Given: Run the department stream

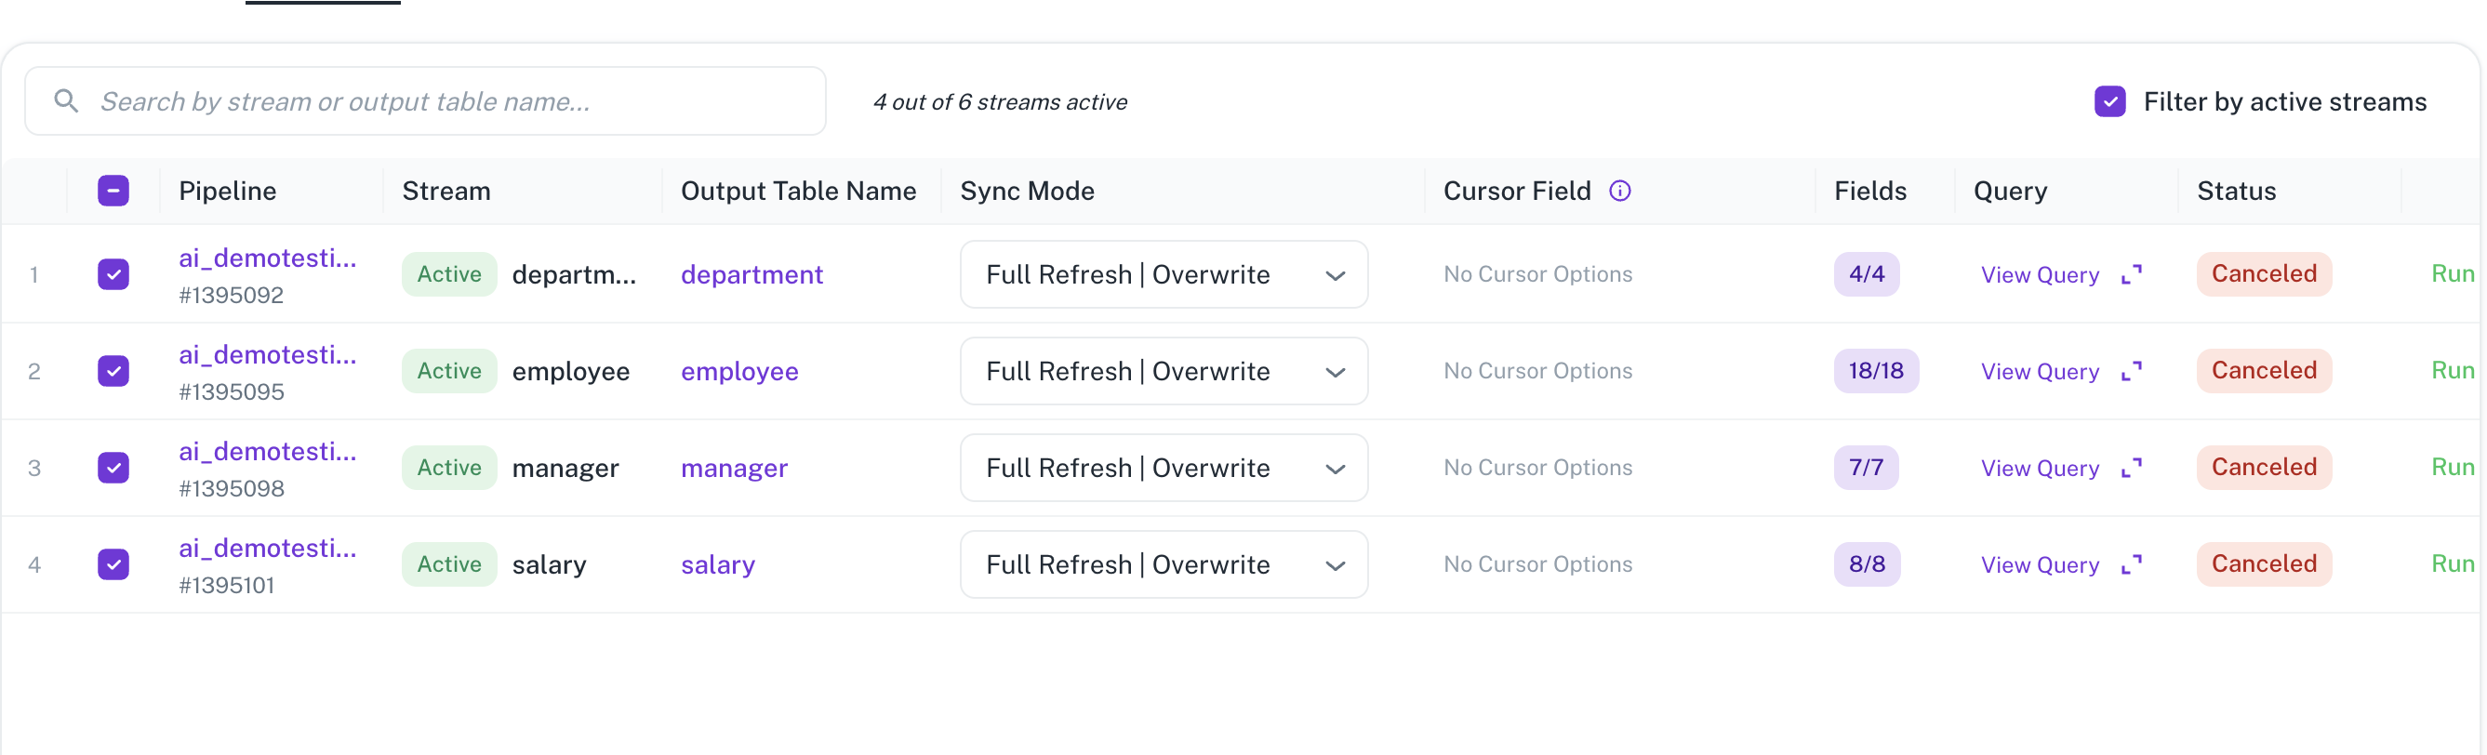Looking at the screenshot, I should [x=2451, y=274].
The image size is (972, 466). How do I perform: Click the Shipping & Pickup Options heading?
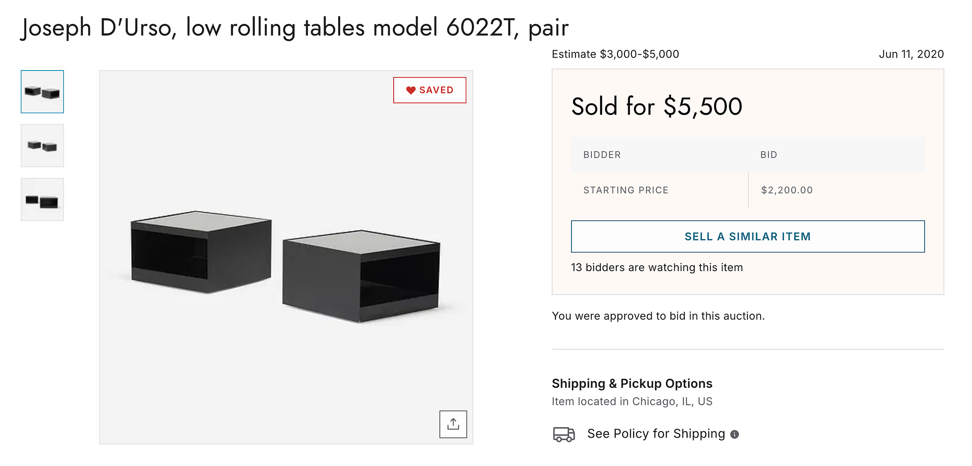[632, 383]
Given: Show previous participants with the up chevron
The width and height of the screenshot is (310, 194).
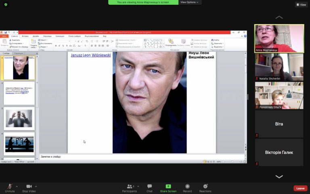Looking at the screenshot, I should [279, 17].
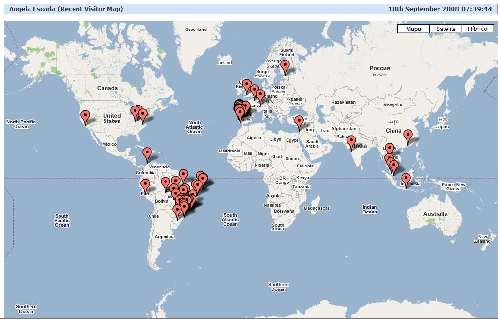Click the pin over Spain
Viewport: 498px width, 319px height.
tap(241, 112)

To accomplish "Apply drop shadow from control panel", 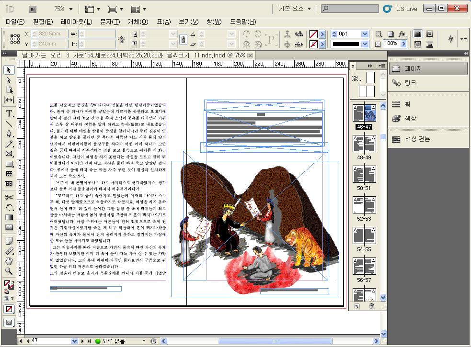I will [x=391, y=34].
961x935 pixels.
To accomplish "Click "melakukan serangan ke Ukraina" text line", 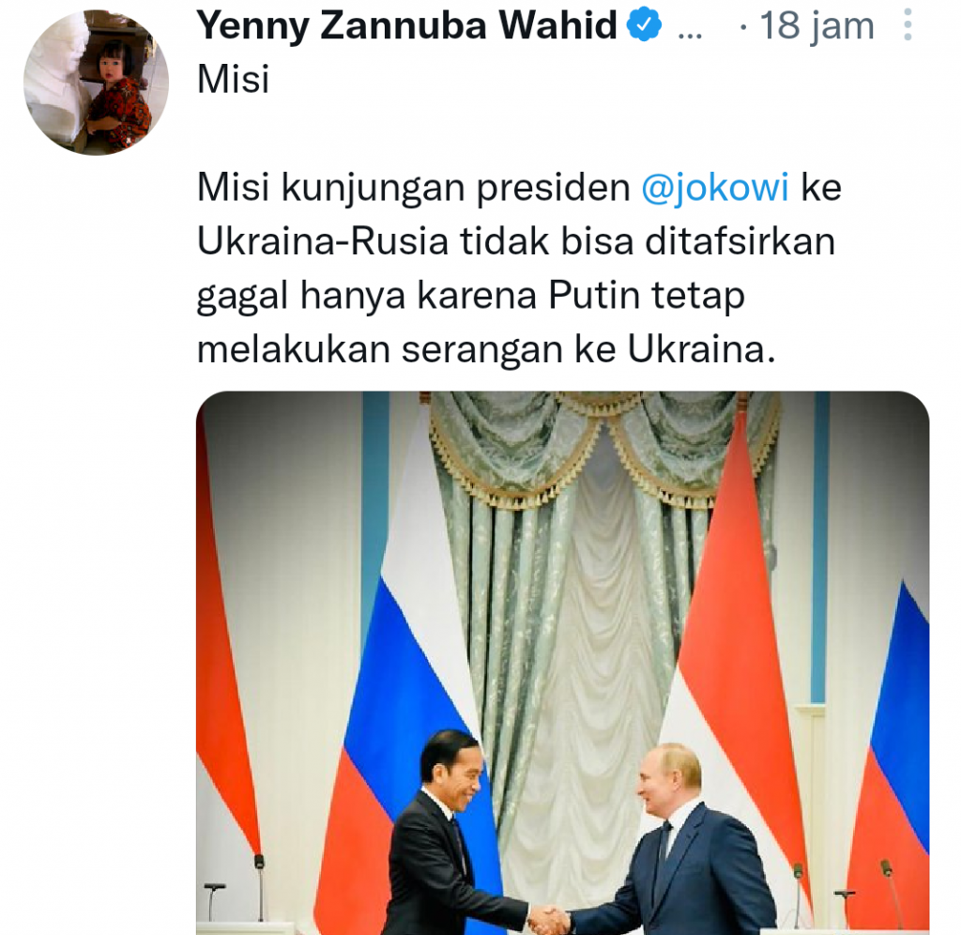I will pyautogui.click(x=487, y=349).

+---+

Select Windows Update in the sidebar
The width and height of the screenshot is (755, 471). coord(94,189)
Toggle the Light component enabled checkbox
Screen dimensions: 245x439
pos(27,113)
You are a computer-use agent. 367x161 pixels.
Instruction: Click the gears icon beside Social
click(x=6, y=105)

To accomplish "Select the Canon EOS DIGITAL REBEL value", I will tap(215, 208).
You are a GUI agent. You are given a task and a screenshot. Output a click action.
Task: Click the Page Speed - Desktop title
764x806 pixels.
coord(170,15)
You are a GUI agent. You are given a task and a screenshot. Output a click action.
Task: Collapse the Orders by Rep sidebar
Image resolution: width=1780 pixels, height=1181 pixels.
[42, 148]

+---+

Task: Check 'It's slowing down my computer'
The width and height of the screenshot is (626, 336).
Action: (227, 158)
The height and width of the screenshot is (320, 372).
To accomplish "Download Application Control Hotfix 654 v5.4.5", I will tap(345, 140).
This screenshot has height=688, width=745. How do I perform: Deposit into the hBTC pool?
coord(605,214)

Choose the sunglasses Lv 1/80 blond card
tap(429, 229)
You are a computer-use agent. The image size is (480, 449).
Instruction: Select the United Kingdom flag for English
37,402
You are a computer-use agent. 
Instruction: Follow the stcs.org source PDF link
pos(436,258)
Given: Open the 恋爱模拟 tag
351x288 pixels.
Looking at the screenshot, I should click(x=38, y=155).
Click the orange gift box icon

+---+

### [THE REQUEST]
Could you write out the data again, starting with the line with "You are a computer-use agent. 367x161 pixels." and going on through the line with "will tap(215, 208).", swapping "gears" for "cogwheel" and leaving everything else unchanged?

### [FULL OUTPUT]
You are a computer-use agent. 367x161 pixels.
Instruction: Click the cogwheel icon beside Social
click(x=6, y=105)

To accomplish "Select the Canon EOS DIGITAL REBEL value", I will tap(215, 208).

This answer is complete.